Desde su nacimiento el 7 de mayo de 1970, el destino artístico
de Markus Giovanniello ya estaba marcado: un círculo familiar
impregnado por el arte... su principal influencia, su padre, músico
y excelente dibujante ("de allí viene esta locura",
en palabras de Markus); una madre escritora y poeta; una abuela
cantante lírica, y una legión de tíos amantes
de la música que van desde el jazz hasta lo más
clásico.
A los 12 años adquiere las primeras nociones de técnicas
de la pintura, y lo más importante que el autor recuerda
y que marca un momento especial en su vida: su abuelo paterno,
Don Francisco Giovanniello, le regala los primeros óleos.

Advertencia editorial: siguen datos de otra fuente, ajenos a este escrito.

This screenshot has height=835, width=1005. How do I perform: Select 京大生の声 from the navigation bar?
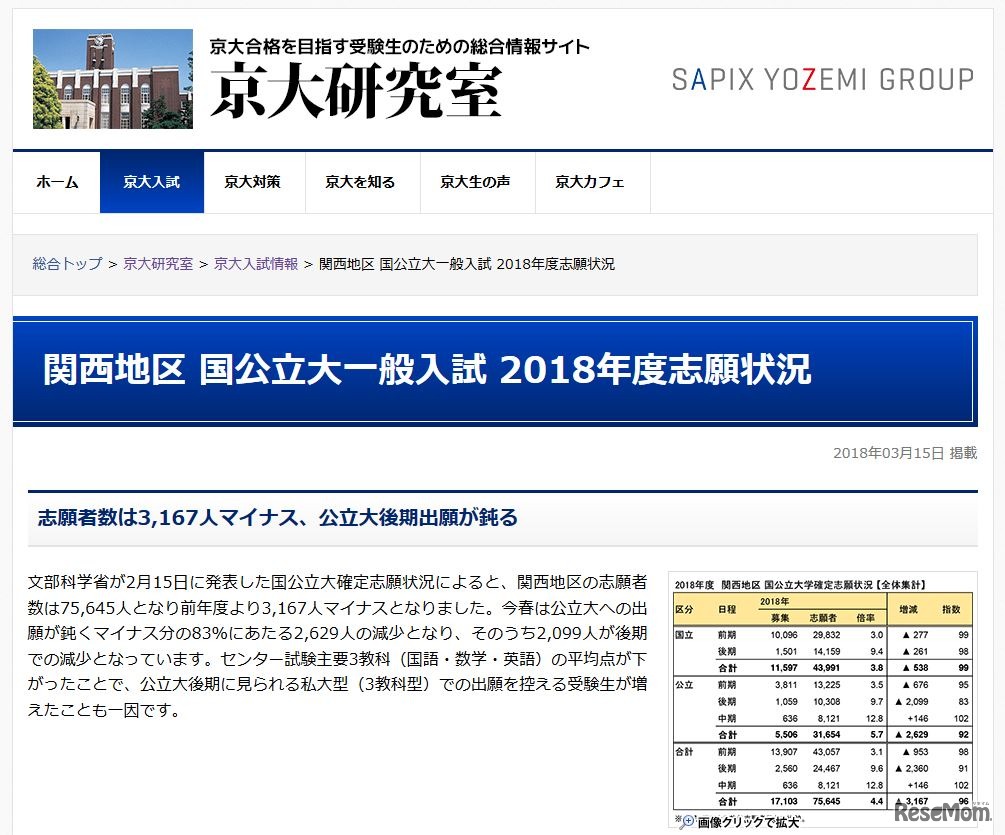pos(477,182)
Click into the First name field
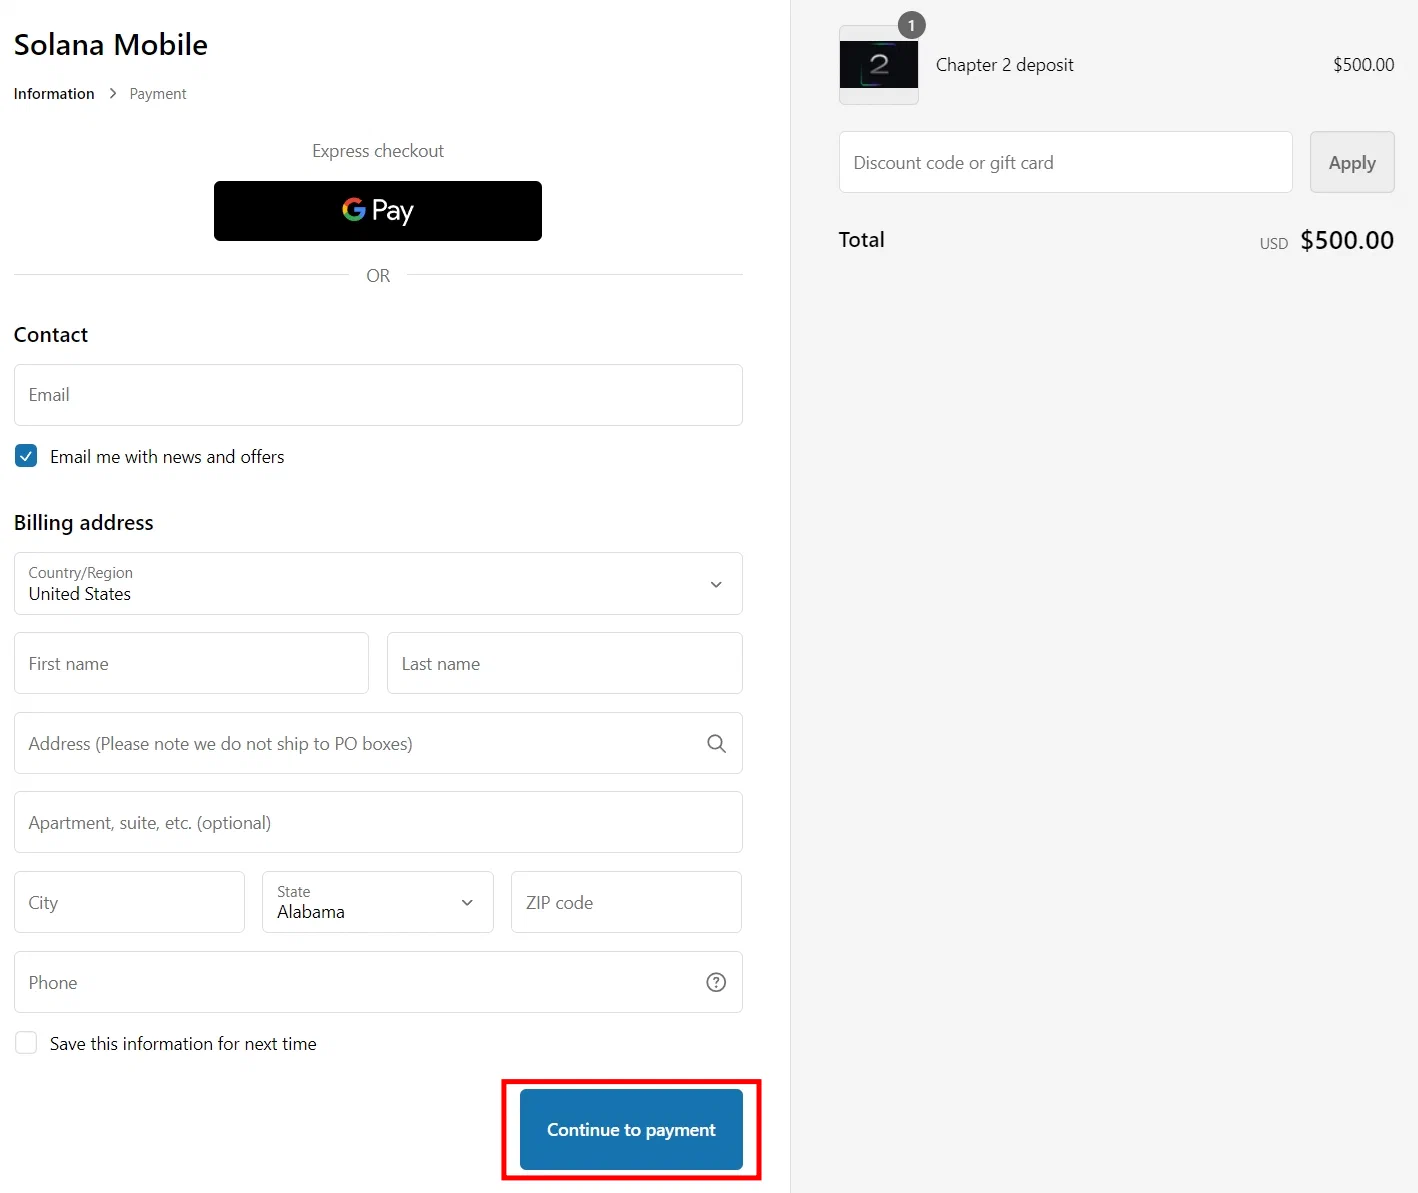Viewport: 1418px width, 1193px height. [x=191, y=663]
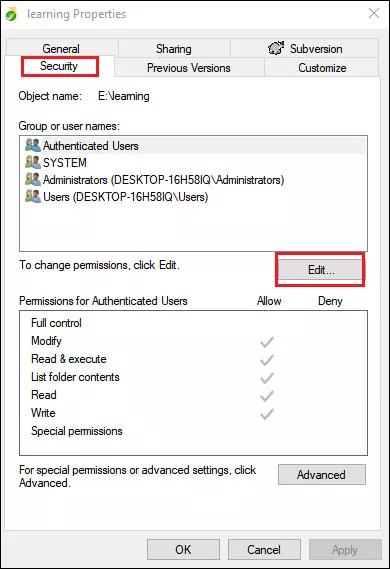This screenshot has width=390, height=569.
Task: Click the Subversion tortoise icon
Action: 276,48
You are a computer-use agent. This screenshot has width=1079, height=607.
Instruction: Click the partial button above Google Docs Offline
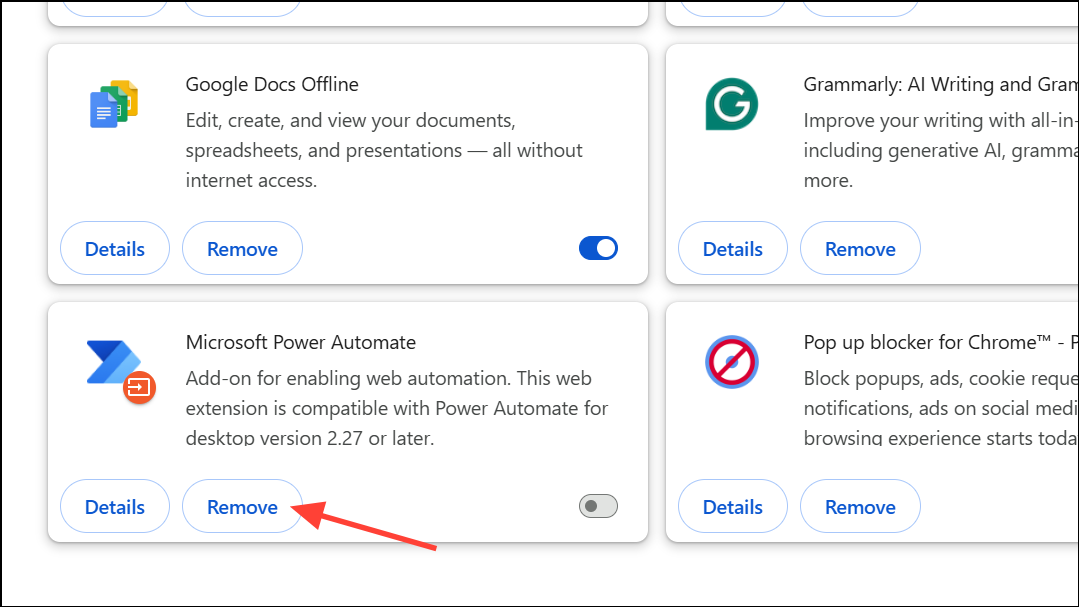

En busca de más conocimientos, experimenta cursar en Bellas
Artes para luego seguir su camino por Talleres de Maestros que
le van dando un perfil cada vez más definido.
Desde su Rosario (Santa Fe, Argentina), continúa con su
proceso creativo demostrando que amplios currículums no
hacen al artista. Sino que un artista cree, y al creer crea. Y
ésta es la función del artista. El resto es sólo
vanidad de vanidades.
"Cada día continúo aprendiendo, creando y creyendo.
Eso es lo que importa", dice Markus.